The dilemma is particularly acute in the biotechnology sector where commercialization of innovative research requires a healthy ecosystem coordinated between industry, the financial community, government, academia, and research institutions. A healthy ecosystem reveals the mutual dependencies and collective responsibility of all involved constituencies to create conditions for successful commercialization.

However, the current environment reveals an overriding fundamental problem. Canadian companies do not have access to capital required to facilitate new commercialization. Estimates of the capital needed annually vary between $1 billion to $1.5 billion; the amount of capital actually available to the Canadian biotechnology sector falls woefully short. Unless funding solutions are found, it will be virtually impossible to strengthen the ecosystem as a whole.

Over the past few years, federal and provincial governments have introduced programs to improve the capital formation environment, with disappointing results.

Other competing countries including the U.S., the UK, Israel, Australia, Taiwan and Singapore, have actively enhanced their domestic biotechnology industries.

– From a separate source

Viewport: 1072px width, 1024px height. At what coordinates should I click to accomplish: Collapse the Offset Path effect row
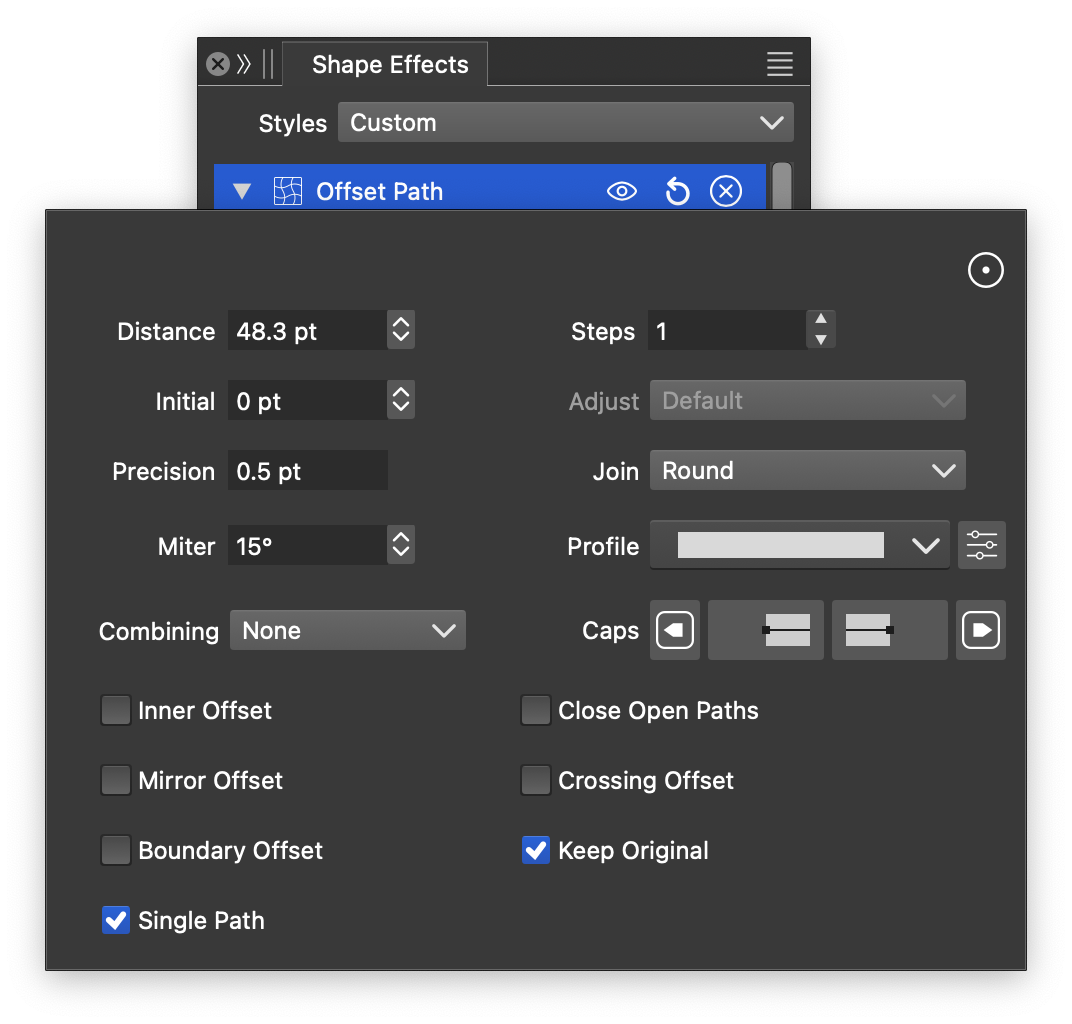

While other parts of the ecosystem, including better development of entrepreneurial and senior management skills, can be improved, these issues pale in comparison to the broken biotechnology financing ecosystem.

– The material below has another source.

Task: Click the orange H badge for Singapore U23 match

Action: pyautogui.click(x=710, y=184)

We need to find ways to actively stimulate capital formation for the life sciences industry. We need a strong domestic venture capital industry with active participation by financial institutions. Without a stable and credible domestic base, the potential to attract U.S. and other foreign venture capital is very much limited. Our governments’ role must be to create the conditions for investment, instead of making direct investments.

Venture capital investment in Canada did improve slightly in the first half of 2010 compared to the same period in 2009, although it remains far below historical levels. In the life sciences sector, venture capital investment in the second quarter of 2010 increased year-over-year by 13 per cent to $91 million. However venture capital fundraising remains fairly anaemic and the overall outlook for significant growth and improvement in the VC sector is not positive.

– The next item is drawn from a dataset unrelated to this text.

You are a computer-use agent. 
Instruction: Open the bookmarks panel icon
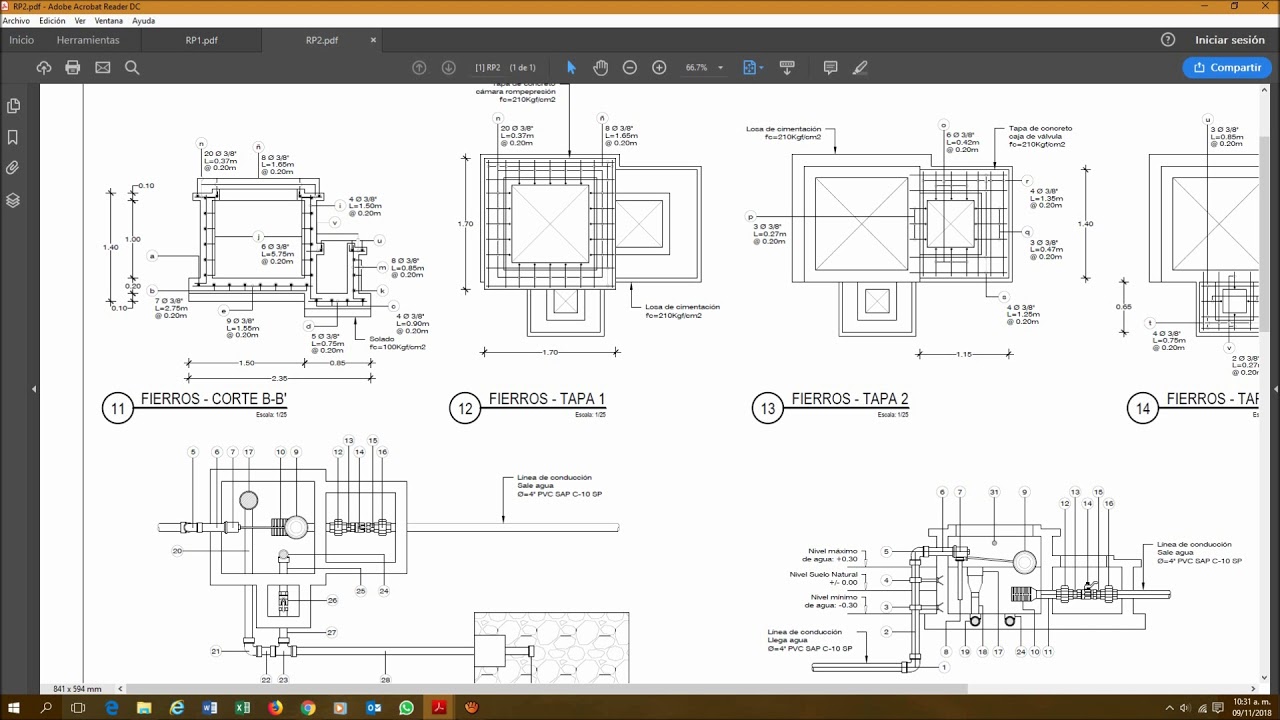pyautogui.click(x=13, y=137)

It is time for bold action to improve access to capital for the industry before it is too late. Possible solutions such as enhanced tax credits for qualified investments (similar to those introduced by the B.C. provincial government in its Small Business Venture Capital Act), enhancements to the Scientific Research and Experimental Development tax credit program, including the removal of the “Canadian controlled private corporation” restriction on eligibility for refundable tax credits, capital gains tax exemptions for investments in biotechnology companies, and a modified flow-through share program for the biotechnology industry, integrating the venture capital sector into the program, should be carefully analysed and considered. The industry is too important to Canada’s economic future and the country has invested too much time and money developing a global leadership position in its research capabilities, to squander our potential and advantages by failing to provide optimum conditions for the commercialization of these essential products and technologies.

While an ecosystem is a complex machine, ensuring its parts are working effectively results in a successful innovation environment. Adapting to changing patent trends, working effectively with support organizations such as a TTO and improving Canada’s economic programs for effective commercialization are all ways to help Canada’s ecosystem function in harmony.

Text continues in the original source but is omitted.